In 1993, firearms caused 70 percent of the 29,526 homicides reported in the United States. Furthermore, assailants using a firearm attack 1.3 million people every year. Disarming the Criminal (DTC) is a program operated by the Bureau of Alcohol, Tobacco and Firearms (ATF) designed to improve law enforcement's ability to control illegally trafficked firearms and thereby reduce firearms violence.
DTC addresses illegal firearms trafficking by striking a balance between the ATF's existing direct investigations, newly developed technologies and unique information resources. These means are used to assist state and local law enforcement in the reduction of arms trafficking. DTC collaborates with the academic community in researching patterns, trends and trafficking indicators. These factors are then programmed into the existing technologies that analyze firearm trace data. With the use of this enhanced technology, all levels of the law enforcement community are able to more effectively work upstream, towards the source of arms trafficking.
DTC's first step was updating the National Tracing Center (NTC), ATF's central collection and processing data center. Once the NTC had been modernized, it incorporated Project Lead, a program capable of analyzing NTC's data to find leads on criminal sources. DTC then gave ATF and other law enforcement agencies access to the Firearms Tracing System (FTS) so that they could both contribute data and take advantage of it.
Contribution to the FTS is not mandatory. In order to encourage grassroots participation in FTS, DTC issues periodical expanded trace result reports. These reports encourage users to understand the worth of the system and therefore contribute to it.
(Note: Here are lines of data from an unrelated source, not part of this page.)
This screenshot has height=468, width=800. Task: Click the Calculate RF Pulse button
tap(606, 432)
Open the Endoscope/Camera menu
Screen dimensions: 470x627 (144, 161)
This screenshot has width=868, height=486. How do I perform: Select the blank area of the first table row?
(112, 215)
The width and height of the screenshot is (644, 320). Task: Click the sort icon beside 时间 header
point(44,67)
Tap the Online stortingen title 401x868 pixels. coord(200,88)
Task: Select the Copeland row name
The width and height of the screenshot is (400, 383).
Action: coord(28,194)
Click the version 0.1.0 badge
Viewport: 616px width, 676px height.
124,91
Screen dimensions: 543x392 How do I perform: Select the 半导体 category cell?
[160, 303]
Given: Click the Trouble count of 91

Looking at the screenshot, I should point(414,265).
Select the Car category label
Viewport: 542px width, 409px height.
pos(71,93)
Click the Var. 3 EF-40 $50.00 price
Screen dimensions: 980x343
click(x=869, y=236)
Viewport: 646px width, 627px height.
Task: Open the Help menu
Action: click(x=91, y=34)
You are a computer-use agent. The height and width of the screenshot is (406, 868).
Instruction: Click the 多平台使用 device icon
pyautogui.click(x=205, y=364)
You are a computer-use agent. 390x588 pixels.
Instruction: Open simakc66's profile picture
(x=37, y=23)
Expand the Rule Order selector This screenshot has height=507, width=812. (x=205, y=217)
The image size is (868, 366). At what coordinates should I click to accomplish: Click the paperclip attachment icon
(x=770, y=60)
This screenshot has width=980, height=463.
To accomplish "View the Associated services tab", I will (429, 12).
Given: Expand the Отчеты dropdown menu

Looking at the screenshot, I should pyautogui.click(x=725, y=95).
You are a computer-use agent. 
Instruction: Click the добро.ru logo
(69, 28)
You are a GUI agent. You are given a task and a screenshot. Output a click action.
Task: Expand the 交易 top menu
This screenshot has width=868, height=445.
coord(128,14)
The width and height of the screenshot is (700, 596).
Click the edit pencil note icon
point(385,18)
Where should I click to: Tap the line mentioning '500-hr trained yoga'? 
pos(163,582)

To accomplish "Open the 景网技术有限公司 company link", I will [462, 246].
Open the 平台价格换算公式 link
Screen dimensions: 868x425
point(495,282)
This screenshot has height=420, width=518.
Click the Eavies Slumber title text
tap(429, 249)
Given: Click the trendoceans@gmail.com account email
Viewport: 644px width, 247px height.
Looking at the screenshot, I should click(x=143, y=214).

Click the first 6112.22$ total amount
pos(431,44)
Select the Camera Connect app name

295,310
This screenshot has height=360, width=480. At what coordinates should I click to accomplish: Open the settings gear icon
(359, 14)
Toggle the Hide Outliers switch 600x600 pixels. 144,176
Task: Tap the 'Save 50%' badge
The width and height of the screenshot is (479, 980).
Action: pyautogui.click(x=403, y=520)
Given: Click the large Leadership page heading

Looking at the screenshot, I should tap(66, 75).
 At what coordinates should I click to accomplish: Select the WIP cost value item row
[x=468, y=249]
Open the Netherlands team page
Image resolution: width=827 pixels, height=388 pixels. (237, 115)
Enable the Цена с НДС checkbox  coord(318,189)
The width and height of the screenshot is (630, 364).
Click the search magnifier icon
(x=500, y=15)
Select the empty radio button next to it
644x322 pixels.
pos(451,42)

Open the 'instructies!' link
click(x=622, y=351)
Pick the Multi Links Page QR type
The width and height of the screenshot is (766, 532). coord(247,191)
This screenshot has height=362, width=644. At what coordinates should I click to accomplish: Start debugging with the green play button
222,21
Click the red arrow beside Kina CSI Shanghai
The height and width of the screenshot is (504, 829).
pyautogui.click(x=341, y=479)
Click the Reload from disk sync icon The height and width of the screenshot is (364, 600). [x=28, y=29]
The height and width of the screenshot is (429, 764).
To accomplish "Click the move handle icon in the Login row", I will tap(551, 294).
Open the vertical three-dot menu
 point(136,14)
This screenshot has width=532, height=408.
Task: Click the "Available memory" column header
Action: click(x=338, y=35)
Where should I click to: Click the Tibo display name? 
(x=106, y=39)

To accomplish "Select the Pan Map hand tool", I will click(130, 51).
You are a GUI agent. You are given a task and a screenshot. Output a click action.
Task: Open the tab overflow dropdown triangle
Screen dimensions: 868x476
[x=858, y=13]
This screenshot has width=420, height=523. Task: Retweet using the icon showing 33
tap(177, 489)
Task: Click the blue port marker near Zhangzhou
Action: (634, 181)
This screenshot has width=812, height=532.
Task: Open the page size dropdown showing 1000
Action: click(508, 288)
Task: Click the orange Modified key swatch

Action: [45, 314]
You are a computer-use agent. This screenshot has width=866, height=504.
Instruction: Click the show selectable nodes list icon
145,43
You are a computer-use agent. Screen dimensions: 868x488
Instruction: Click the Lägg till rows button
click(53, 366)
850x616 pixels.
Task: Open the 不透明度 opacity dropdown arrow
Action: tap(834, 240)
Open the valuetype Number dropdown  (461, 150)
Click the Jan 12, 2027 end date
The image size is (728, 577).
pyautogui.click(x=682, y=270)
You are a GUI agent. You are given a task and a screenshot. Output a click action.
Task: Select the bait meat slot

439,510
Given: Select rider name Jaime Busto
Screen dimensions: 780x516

Since DTC's inception in 1994, its specially trained agents have been able to prosecute and incarcerate 2,230 illegal firearms traffickers. Using data provided by the National Institute of Justice, ATF has calculated that the 34,491 firearms seized in these cases have prevented 53,520 future firearms-related crimes. In fiscal terms, the arrests have saved the American public $38,802,000 in crime-related costs. DTC's use of a public-private collaboration has effectively enhanced existing methodologies with state-of-the-art technologies to provide a more thorough and proactive public service.